**Task description:** Word for word, restate the lines from the one containing "Click the shop logo image" through the last line of the material, and include no pictures.

**Input:**
******

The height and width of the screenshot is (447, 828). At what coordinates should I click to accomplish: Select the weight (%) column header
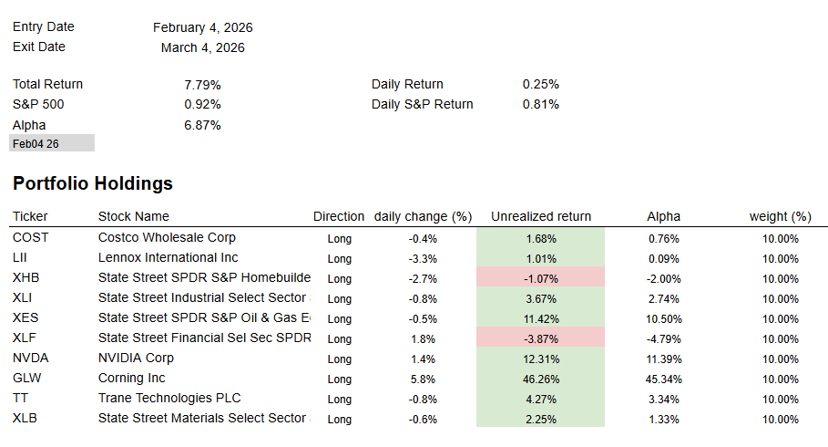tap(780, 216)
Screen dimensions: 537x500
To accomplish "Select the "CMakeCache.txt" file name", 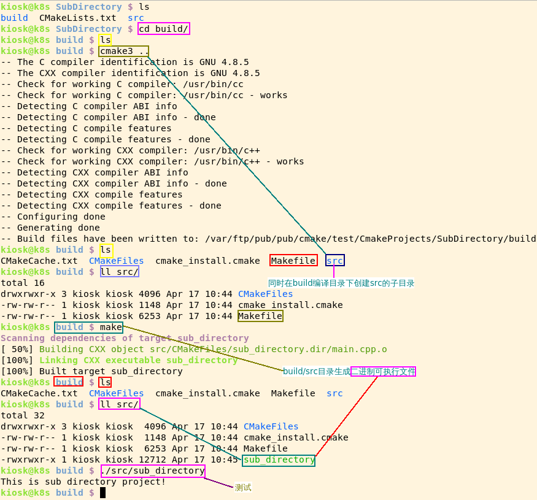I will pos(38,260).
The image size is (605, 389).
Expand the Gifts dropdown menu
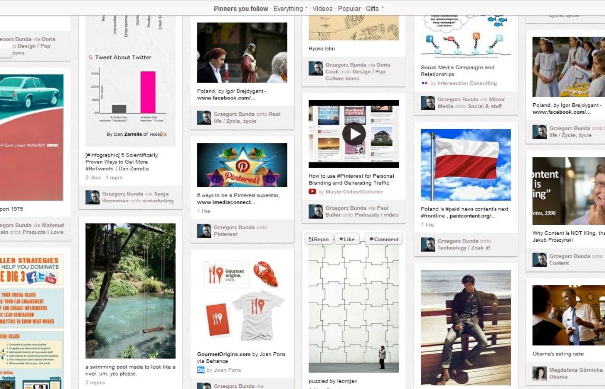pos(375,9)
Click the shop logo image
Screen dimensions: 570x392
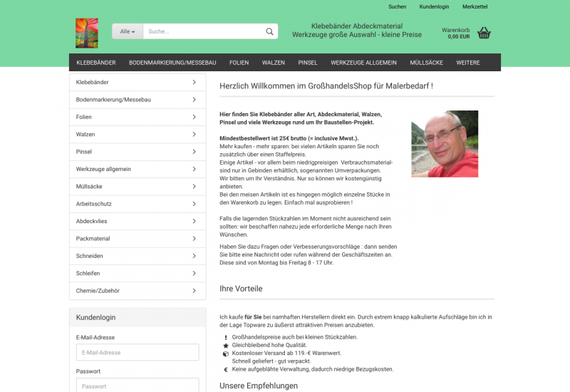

******

**Solution for this task:**
Click the shop logo image
Screen dimensions: 570x392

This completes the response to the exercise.